Published by , Senior Editor
Hydrocarbon Engineering,

Owner/operators of refinery or gas processing plants that produce sulfur know it is necessary for molten sulfur to leave the facility at the rate produced. As global supplies of sulfur potentially exceed demand, knowing what happens to the sulfur after it leaves a facility’s gates can help owner/operators make important business and infrastructure decisions in the future. This article discusses the processes required for sulfur to go from molten sulfur in a rail tank car or tanker truck to being loaded as a granular bulk commodity onto ocean-going vessels in order to meet global demand.

Production of sulfuric acid – sometimes called the universal chemical – is the highest and best use for the sulfur generated by oil refining and natural gas processing because of its wide use in several processes and products. Yet frequently, the industries that use or produce sulfuric acid such as the fertilizer industry, are seldom located in the vicinity of the sulfur source. In fact, most sulfur recovery and production can be hundreds or even thousands of miles from a sulfuric acid plant that can consume the volumes produced on a constant basis.

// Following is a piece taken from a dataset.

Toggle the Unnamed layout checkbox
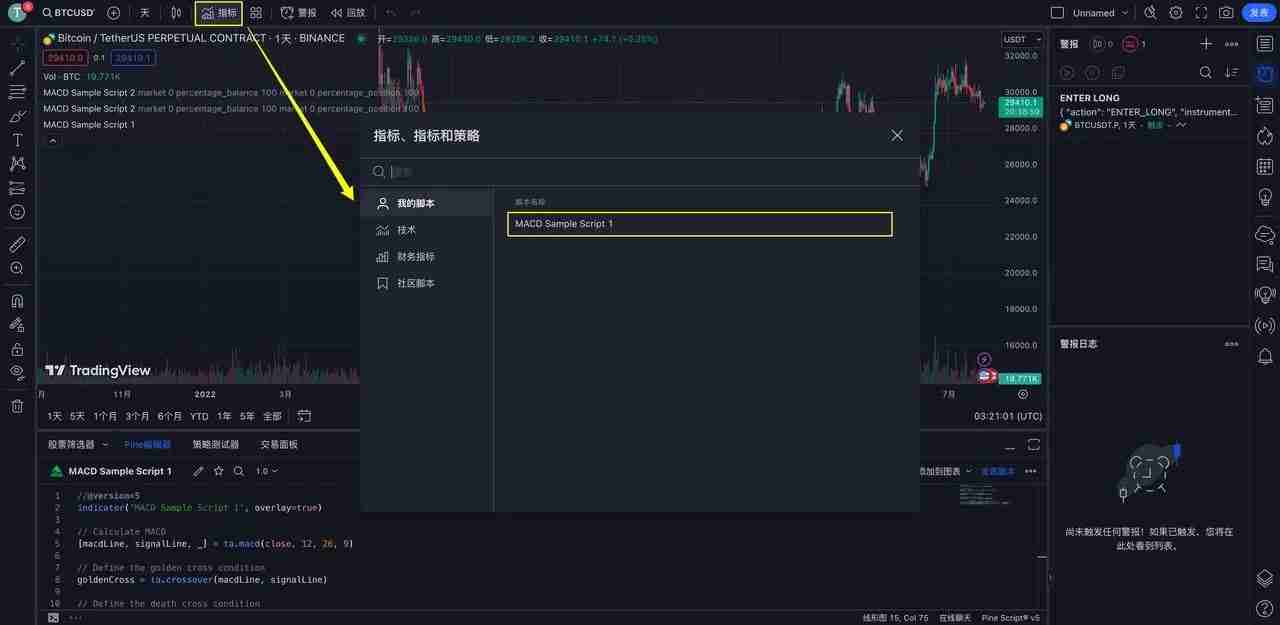Image resolution: width=1280 pixels, height=625 pixels. 1056,12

If there is a facility that can send molten sulfur directly by truck to a sulfuric acid plant, it should consider itself very fortunate.

Getting it there

There are several steps molten sulfur must go through before it gets to market. From the refinery or gas plant, it is loaded into rail tanks or trucks for transportation to a sulfur terminal. There, it is unloaded and stored in tanks, then transformed into a granule or prill by a forming unit and stored in either a covered building or outdoor pile. It is then reclaimed from storage before being moved to the hold of a waiting ship by use of a ship loader. This sounds like a straightforward process, but each step requires several support sub-systems and infrastructure. For this discussion, it will be assumed that a port facility is available that has an existing dock system with mooring for ocean going vessels and adequate draft of 12 – 15 m...

Written by Mark Gilbreath and David Savage, Matrix PDM Engineering, USA.

This article was originally published in the August 2020 issue of Hydrocarbon Engineering. To read the full article, and other great technical articles in this issue, view the full issue here. You can also register to receive a free regular copy of the magazine here.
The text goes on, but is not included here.